I've had more, none as Ipponish as those. A few while out being stupid myself w/ friends, that I keep locked up.

"I've had more, none as Ipponish as those. A few while out being stupid myself w/ friends, that I keep locked up"



yea.. i worked in bars for a couple of years. i was never hired as the "bouncer" but rather the "barback who just took care of shit near the bar".. in all honestly, bouncers only handled shit that happened in the crowd. i handled all the shit that happened at the bar. people tossing glasses or bottles, guys who slapped women or grabbed our female barstaff, whatever. it isnt the size of the dog my friend. its the bite.

besides, when you have some big-ass guy who is 6'5 and 250 coming through the crowd there is a lot of collateral damage. i dont think i ever caused a single innocent person to get hurt, not once.
it was fun while it lasted, but im very happy those days are over.


Judo is wery underrated on the street..I have seen people get knocked out for minutes with a judo throws.

A couple of my students at Tulane Judo Club were bouncers at a big club on Bourbon Street. They always had a good story to tell.

One of them was 6' tall and weighed all of 73 kg, the other was about the same height but closer to 215 lbs. Both were/are black belts.

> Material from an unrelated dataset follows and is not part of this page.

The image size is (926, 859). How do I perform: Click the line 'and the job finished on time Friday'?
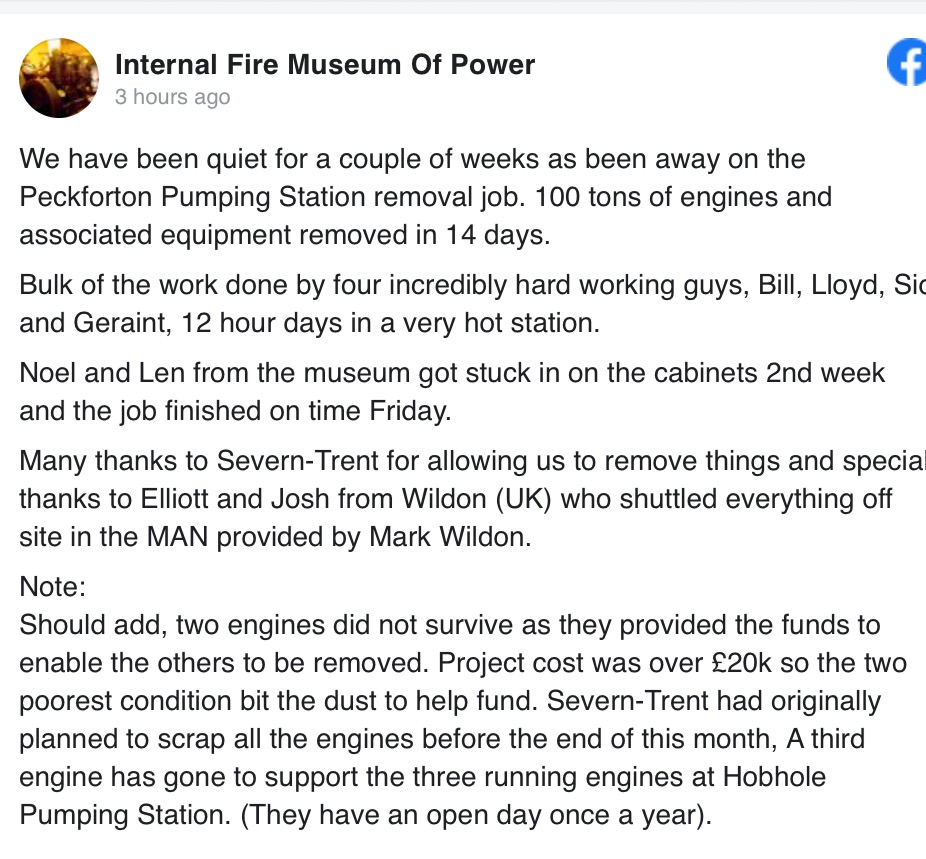point(235,411)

The skinny guy was attacked outside of a convenience store Uptown near Tulane one afternoon. The store is on a very busy corner, but some guy jumped him and put a knife to his throat, demanding money, shoving him up against the side wall of the store. Judo guy did a very hard and fast Waki Gatame and destroyed the perp's arm, left it handing like a broken stick. Guy ran screaming away about how his arm was broken.

One night at the club, a guy was pissed because the barkeep was slow to bring him change. So he dipped into the tip jar, counted out his change. Skinny guy (same as above) catches him after barkeeper starts yelling and screaming during the counting process. Guy runs out of the bar with the money. Skinny guy gives chase (the guy can run forever, bad move...very long legs). Finally, the perp,who turned out to be a US Marine, can't run anymore, turns around, rips off his shirt and charges the skinny guy (the Marine was a body builder type, apparently). Skinny guy does pure Judo, drops into Tawara Gaeshi, rolls through to Tate Shiho, and chokes the guy out in a few seconds.

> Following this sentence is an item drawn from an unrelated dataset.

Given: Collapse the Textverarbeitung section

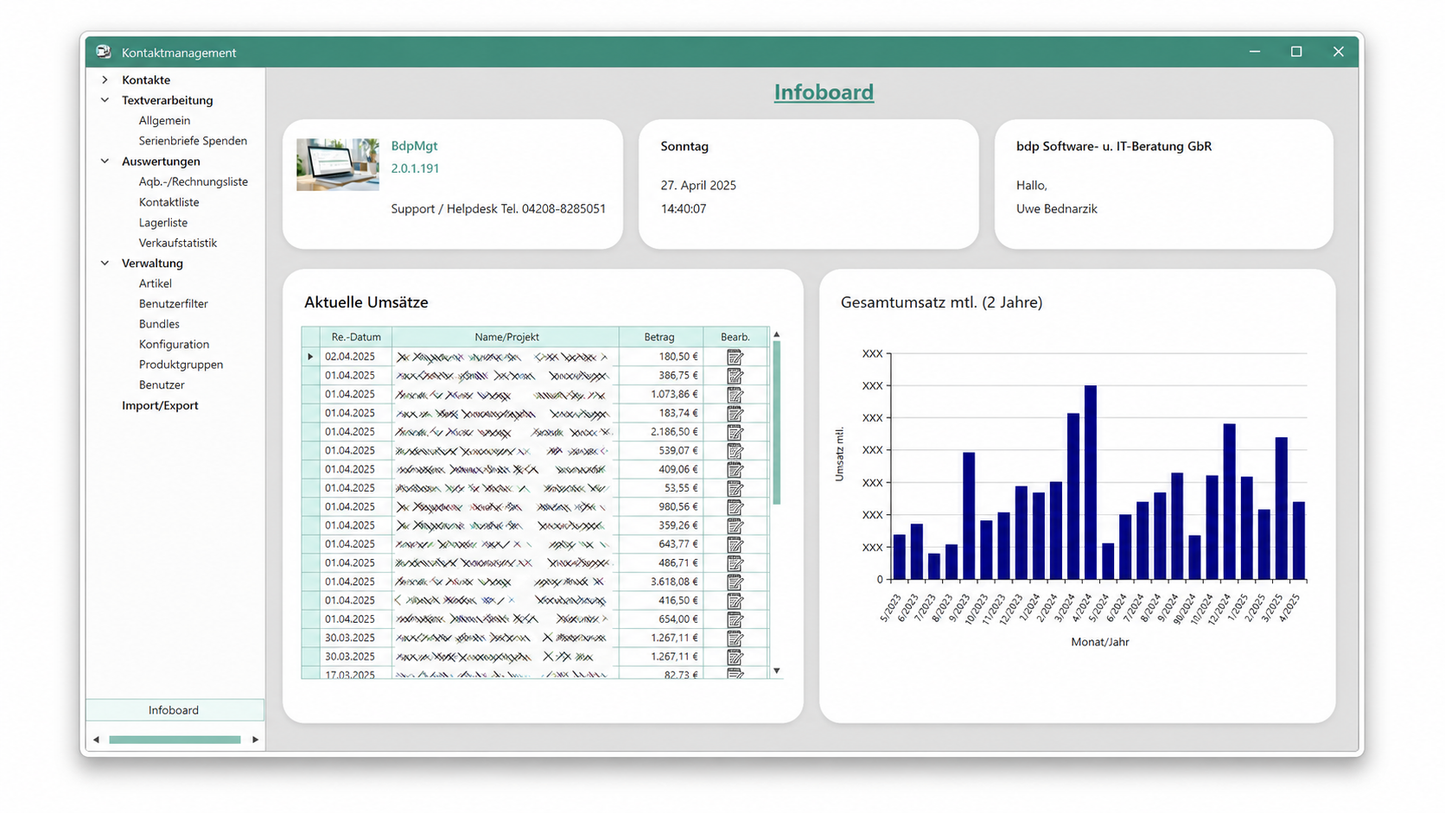Looking at the screenshot, I should [x=104, y=100].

Myself, I tossed a couple of guys in high school who wanted to see what Judo was about. As I was a short skinny nerdy red head, they thought it would be easy. Nobody got hurt, but they never bothered me again.

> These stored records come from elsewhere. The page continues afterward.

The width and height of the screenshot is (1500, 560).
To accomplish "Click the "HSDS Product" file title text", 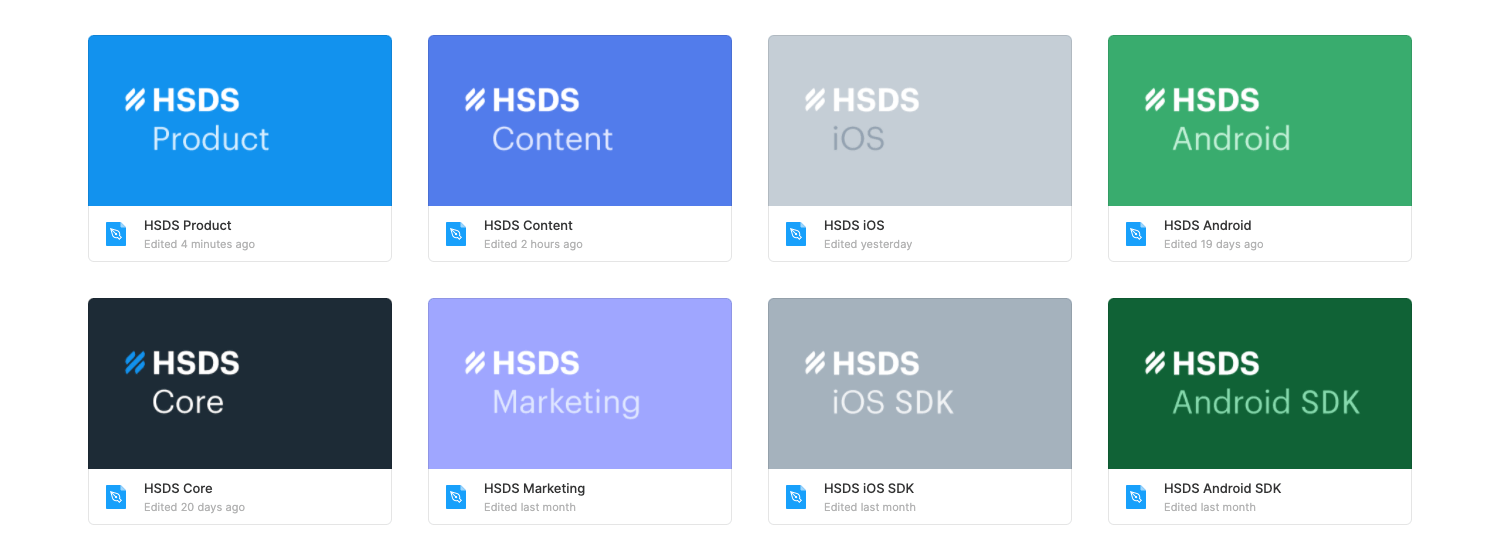I will [x=188, y=226].
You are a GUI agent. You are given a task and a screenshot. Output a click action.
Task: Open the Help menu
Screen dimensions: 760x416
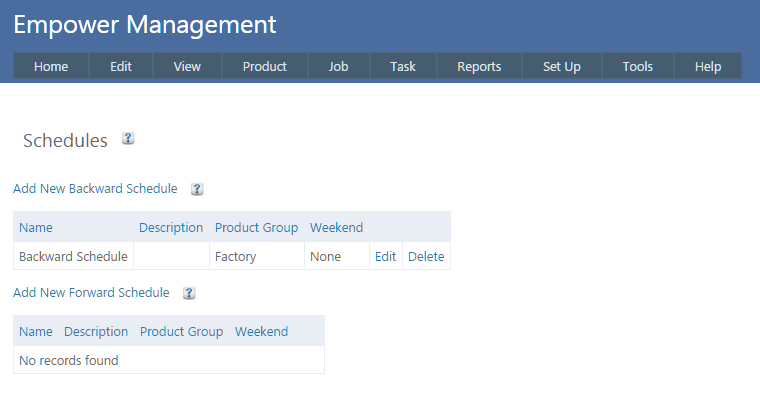point(708,66)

I used Judo more in soccer than anything else. We used to play one team that had a couple of very dirty players. One asshole broke my nose in a game. I footswept him a couple of times, second time disclocated his shoulder. And no, I didn't get carded.

Ben R.

shoulder dislocated from a throw? or Ude garami?

lol@ soccer judo --
probably from bad fall.

Soccer and judo - my two favorite martial arts!